Capítulo 070 — Ele não volta.
NOITE ANTERIOR
O luar derramava-se morno sobre os jardins silenciosos do complexo imperial, onde a música e as vozes da arena, ao longe, começavam a esmorecer. O general Luminor Mandilyn cambaleava entre os arbustos, rindo alto com uma taça vazia na mão e um braço ao redor da cintura de uma jovem soldado. Ela usava o cabelo preso em tranças apertadas e ainda tinha fôlego para rir das piadas do general, apesar de estar visivelmente mais sóbria que ele.

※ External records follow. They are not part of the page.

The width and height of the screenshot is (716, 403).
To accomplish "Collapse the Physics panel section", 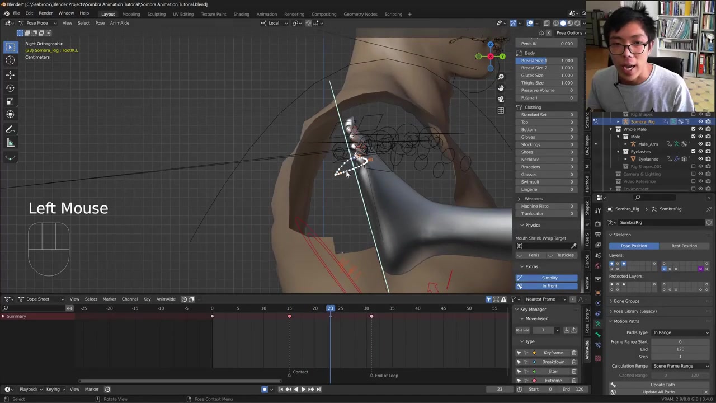I will point(532,225).
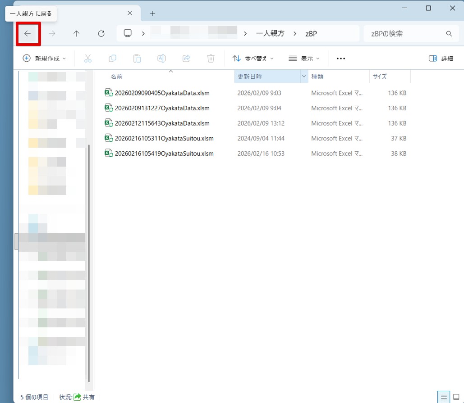Click the navigation pane vertical scrollbar
The height and width of the screenshot is (403, 464).
click(x=89, y=261)
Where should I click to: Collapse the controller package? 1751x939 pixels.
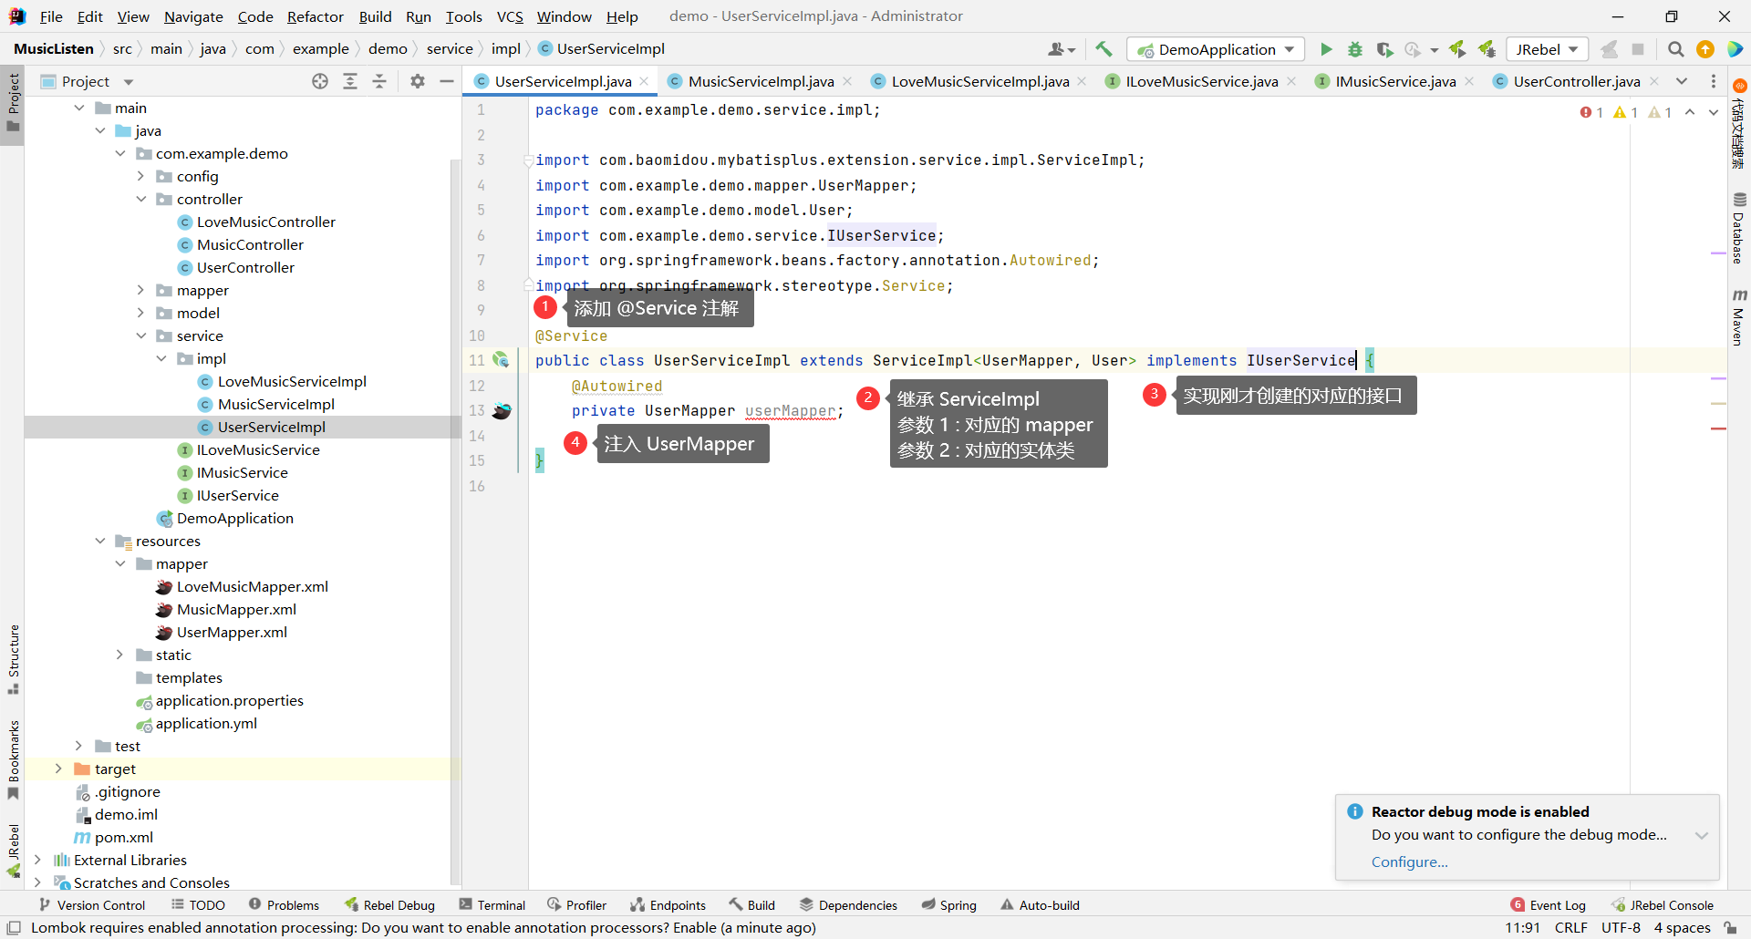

— Um general… — Luminor dizia, com a fala arrastada e um sorriso atrevido. — …não é afetado por álcool. Isso é conhecido! Está nos manuais!
— Está sim — ela respondeu, debochando. — Provavelmente ao lado da parte que proíbe agarrar subordinadas em público.
— Público? — Ele gargalhou, apontando em volta. — Estamos num jardim, cercados de rosas, luar e uma brisa com cheiro de vinho! Isso é praticamente poesia!
Eles pararam sob uma árvore coberta por folhas escuras. Ele tentou beijá-la. Ela deixou, meio divertida, meio constrangida.
E então ele a empurrou com força.
Ela caiu sentada na grama, surpresa, começando a protestar, mas calou-se ao ver o brilho de uma lâmina surgir nas costas do general.
CLANG!
Luminor bloqueou a primeira espada com o antebraço desprotegido. Virou o corpo e desviou a segunda com a palma da mão. Não viu a terceira que perfurou sua lateral com força, fazendo-o engasgar-se com o próprio sangue.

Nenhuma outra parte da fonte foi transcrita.